[Pixel coordinate grounding data]

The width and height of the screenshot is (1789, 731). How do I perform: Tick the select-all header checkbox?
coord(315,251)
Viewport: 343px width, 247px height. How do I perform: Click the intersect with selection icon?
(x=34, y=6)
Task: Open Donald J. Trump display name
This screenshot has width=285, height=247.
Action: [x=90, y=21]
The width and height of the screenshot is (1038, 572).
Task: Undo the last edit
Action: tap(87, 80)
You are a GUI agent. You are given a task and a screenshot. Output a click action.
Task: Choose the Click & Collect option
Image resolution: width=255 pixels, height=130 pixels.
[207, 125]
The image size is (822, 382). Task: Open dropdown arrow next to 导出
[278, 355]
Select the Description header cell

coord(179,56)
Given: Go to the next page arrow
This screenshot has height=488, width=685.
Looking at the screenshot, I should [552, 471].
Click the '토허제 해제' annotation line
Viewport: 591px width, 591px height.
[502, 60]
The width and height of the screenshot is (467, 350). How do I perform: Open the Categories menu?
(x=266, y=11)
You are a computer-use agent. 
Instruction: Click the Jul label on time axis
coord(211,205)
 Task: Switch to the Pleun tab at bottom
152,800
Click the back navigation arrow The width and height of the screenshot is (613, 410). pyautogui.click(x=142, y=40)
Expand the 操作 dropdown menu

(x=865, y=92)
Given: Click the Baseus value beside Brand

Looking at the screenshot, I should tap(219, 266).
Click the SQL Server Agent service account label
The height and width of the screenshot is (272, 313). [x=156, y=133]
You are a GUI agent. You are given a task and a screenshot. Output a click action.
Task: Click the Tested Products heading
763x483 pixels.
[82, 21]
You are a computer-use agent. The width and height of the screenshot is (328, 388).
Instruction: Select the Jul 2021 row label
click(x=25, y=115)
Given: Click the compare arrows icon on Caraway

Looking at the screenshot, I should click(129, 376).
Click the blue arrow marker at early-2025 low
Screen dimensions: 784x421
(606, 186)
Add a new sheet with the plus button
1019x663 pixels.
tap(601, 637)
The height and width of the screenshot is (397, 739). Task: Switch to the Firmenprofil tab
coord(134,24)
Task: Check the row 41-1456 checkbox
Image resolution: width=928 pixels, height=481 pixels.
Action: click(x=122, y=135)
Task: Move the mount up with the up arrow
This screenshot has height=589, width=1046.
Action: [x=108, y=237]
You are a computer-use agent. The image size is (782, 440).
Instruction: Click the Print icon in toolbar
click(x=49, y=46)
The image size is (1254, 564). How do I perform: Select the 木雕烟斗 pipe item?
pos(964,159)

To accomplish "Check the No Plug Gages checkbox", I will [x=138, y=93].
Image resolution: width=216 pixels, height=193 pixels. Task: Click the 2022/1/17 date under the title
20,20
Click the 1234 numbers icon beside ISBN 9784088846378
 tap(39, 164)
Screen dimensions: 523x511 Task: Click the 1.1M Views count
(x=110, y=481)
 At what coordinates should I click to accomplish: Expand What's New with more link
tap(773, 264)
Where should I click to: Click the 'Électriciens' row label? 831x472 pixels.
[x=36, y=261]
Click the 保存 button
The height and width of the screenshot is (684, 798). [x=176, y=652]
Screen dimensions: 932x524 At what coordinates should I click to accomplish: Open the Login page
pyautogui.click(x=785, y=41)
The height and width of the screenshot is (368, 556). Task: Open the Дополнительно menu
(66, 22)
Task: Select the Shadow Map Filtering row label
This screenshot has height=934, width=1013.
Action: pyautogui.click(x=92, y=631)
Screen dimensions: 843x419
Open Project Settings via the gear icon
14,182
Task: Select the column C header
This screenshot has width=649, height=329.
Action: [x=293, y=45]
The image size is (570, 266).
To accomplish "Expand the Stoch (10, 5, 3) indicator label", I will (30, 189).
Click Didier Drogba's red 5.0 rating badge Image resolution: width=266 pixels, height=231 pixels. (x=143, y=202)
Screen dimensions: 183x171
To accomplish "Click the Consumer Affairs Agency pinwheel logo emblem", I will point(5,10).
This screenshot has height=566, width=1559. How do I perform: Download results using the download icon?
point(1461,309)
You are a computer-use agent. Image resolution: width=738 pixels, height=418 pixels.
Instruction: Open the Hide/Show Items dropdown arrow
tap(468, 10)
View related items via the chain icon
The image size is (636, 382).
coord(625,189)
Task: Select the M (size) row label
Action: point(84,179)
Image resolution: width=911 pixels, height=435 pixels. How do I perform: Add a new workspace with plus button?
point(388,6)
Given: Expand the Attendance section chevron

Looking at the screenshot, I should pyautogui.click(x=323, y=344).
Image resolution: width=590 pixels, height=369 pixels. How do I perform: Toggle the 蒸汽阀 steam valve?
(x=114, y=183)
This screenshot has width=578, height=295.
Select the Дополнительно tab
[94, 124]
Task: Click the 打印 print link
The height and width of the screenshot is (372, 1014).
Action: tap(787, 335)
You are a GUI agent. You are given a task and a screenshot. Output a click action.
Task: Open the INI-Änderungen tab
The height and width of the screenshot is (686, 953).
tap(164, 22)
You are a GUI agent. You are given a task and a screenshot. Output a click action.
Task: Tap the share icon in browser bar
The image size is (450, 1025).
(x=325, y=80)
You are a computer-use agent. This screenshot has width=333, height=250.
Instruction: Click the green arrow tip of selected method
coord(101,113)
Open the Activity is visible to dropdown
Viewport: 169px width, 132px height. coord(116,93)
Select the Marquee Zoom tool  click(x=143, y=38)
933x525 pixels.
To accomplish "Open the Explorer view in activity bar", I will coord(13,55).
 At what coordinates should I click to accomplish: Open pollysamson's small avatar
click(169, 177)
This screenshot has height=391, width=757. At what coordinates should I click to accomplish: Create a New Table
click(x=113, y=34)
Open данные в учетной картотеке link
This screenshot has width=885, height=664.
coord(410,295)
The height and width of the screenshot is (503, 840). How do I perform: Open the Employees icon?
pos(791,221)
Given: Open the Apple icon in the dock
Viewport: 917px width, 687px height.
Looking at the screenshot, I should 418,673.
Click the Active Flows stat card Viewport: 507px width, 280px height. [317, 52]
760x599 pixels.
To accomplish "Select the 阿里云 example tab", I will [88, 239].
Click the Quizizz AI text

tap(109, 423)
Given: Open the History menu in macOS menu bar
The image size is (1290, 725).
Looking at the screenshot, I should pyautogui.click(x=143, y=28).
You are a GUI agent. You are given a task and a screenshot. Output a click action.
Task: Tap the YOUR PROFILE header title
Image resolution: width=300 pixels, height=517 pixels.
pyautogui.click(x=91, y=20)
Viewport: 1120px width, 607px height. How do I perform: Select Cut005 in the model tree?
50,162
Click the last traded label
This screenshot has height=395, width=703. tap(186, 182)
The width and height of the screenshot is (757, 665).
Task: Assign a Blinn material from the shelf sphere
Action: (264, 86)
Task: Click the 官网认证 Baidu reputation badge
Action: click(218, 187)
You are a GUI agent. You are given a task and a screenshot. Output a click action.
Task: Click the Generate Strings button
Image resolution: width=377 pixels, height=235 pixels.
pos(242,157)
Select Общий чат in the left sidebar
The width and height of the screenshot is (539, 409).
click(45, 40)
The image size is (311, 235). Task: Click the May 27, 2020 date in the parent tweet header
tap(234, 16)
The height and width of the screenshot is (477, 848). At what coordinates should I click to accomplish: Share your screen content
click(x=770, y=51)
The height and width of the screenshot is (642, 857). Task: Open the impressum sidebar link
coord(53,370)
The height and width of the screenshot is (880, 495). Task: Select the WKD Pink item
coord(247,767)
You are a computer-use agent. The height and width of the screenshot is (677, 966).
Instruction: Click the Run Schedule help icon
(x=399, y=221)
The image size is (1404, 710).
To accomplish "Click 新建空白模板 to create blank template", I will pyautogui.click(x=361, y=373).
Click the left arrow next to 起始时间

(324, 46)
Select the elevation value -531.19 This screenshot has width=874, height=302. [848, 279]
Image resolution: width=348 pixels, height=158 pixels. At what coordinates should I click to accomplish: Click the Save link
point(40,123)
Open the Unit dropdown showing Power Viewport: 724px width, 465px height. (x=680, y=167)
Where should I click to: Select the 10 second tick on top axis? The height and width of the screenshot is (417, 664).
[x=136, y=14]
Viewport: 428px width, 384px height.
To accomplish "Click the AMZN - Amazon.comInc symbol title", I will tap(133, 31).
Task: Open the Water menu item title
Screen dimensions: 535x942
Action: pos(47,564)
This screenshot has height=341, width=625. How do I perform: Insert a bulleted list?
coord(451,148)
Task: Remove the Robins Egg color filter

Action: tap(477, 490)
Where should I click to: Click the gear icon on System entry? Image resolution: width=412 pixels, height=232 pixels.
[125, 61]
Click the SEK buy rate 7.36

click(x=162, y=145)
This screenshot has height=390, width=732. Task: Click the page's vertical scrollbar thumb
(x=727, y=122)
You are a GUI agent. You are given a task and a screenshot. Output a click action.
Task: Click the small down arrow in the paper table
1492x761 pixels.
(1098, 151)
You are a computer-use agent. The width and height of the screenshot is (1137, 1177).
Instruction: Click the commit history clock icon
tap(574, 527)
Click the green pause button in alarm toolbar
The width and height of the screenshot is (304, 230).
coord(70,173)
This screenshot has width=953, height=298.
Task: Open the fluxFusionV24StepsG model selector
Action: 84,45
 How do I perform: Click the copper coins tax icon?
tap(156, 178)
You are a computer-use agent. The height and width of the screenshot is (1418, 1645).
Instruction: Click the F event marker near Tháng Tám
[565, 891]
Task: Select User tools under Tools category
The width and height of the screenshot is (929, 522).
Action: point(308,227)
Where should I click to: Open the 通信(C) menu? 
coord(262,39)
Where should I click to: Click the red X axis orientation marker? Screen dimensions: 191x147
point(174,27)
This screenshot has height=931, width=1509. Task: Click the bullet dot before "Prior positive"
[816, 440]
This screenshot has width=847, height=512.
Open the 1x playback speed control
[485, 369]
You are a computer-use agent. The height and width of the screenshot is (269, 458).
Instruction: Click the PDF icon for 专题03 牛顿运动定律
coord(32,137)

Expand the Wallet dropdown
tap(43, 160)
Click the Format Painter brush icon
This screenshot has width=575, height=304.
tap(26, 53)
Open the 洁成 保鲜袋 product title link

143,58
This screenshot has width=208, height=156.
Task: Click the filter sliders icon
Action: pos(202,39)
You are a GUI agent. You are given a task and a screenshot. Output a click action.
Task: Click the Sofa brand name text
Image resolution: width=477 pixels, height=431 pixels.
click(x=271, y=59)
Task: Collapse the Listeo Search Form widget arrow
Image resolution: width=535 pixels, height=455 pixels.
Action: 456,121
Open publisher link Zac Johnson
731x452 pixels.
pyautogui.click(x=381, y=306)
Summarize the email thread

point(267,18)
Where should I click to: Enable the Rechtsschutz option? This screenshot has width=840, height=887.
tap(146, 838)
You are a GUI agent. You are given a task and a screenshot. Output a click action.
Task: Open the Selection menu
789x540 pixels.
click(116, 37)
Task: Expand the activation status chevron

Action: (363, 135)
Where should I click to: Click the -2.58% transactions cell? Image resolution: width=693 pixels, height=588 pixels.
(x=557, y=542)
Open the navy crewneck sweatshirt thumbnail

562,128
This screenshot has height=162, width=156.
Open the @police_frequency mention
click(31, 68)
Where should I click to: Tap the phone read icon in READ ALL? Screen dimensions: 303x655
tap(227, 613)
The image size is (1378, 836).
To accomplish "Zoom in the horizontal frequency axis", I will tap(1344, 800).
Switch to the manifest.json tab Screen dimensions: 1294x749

(Exercise brief) From the entries above, copy each line that holds "computer".

(Written answer)
You are a computer-use agent. 
You are a computer-use agent. The width and height of the screenshot is (328, 388).
You are a computer-use agent. The image size is (782, 440).
You are a computer-use agent. Image resolution: width=738 pixels, height=418 pixels.
You are a computer-use agent. This screenshot has width=333, height=250.
You are a computer-use agent. The height and width of the screenshot is (677, 966).
You are a computer-use agent. The width and height of the screenshot is (1137, 1177).
You are a computer-use agent. The height and width of the screenshot is (1418, 1645).
You are a computer-use agent. The height and width of the screenshot is (269, 458).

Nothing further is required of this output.